A rapidly increasing flow of people is pouring out of western Mosul, fleeing fierce battles between Iraqi security forces and ISIL fighters, as medical workers warned that women and children have been exposed to toxic gas near the city.
Iraq's interior ministry said on Friday that 14,000 people fled the northern Iraqi city on Thursday alone, the largest wave of internally displaced people (IDPs) since a US-backed operation in west Mosul was launched on February 19.
The total number of IDPs who fled western Mosul since the start of the military push has reached 46,000, the ministry said.
Al Jazeera's Stefanie Dekker, reporting from a refugee camp in Khazer, east of Mosul, said that IDPs there cited the "intensity of coalition air strikes" as one of the main reasons for leaving their homes.
"People in the camp who just arrived explained how terrifying the situation was on those frontlines," she said.
"It's a desperate situation for these people; they are being moved across the country to different areas to be housed.
"Aid agencies are warning that they expect the numbers to rise, particularly because west Mosul is densely populated and the fighting has not even reached those areas."
The quickening exodus comes as the International Committee of the Red Cross said on Friday that seven people were receiving treatment for exposure to chemical agents near Mosul.
"During the past two days, the hospital has admitted five children and two women showing clinical symptoms consistent with an exposure to a blistering chemical agent," Robert Mardini, the Red Cross Middle East director, said in a statement, referring to a facility near Mosul.
The symptoms include blisters, redness in the eyes, irritation, vomiting and coughing.
"The use of chemical weapons is absolutely prohibited under international humanitarian law.
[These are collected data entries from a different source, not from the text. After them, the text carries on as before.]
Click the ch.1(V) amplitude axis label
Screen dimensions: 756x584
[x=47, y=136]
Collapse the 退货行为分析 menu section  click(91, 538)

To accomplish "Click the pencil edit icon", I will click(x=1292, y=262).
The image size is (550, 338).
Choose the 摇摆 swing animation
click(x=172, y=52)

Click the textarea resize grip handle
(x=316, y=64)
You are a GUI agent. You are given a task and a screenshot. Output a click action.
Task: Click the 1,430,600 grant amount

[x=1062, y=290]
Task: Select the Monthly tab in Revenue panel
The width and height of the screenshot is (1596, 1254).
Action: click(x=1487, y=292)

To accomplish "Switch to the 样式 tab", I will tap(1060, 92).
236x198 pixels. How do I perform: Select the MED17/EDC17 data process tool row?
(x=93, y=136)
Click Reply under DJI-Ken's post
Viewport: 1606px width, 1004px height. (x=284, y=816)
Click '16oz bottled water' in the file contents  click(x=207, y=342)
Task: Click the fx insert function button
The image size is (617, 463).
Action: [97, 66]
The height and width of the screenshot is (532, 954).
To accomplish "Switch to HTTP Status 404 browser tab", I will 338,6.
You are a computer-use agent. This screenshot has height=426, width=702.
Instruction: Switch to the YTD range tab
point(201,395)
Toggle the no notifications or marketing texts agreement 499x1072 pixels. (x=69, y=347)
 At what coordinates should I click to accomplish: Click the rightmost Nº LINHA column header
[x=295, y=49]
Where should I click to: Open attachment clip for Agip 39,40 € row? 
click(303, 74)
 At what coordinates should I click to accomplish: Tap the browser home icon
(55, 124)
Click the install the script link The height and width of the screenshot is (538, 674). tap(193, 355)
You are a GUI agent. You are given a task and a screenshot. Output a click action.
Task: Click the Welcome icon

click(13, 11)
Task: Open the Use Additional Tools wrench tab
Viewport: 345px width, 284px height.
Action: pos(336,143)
We are deeply alarmed by what our colleagues have seen, and we strongly condemn any use of chemical weapons, by any party, anywhere," Mardini said.
The statement did not specify whether the seven were wounded in one or more attacks, how the chemical weapons were delivered, or who was responsible.
ISIL, which holds the majority of west Mosul, has periodically used rudimentary chemical weapons in the course of its more than two-year war with Iraqi forces.
The push for western Mosul began after the eastern half of the city, which is separated from the ISIL-held west by the River Tigris, was declared "fully liberated" in January.
Mosul fell to ISIL in the summer of 2014, along with large expanses of northern and western Iraq.
The Iraqi military believes several thousand fighters, including many who travelled from western countries, are hunkered down in Mosul among the remaining civilian population, which aid agencies estimated to number 750,000 at the start of the latest offensive.
The fighters are using suicide car bombers, snipers and booby traps to counter the offensive waged by tens of thousands of Iraqi troops, Kurdish Peshmerga fighters and Iranian-trained Shia paramilitary groups.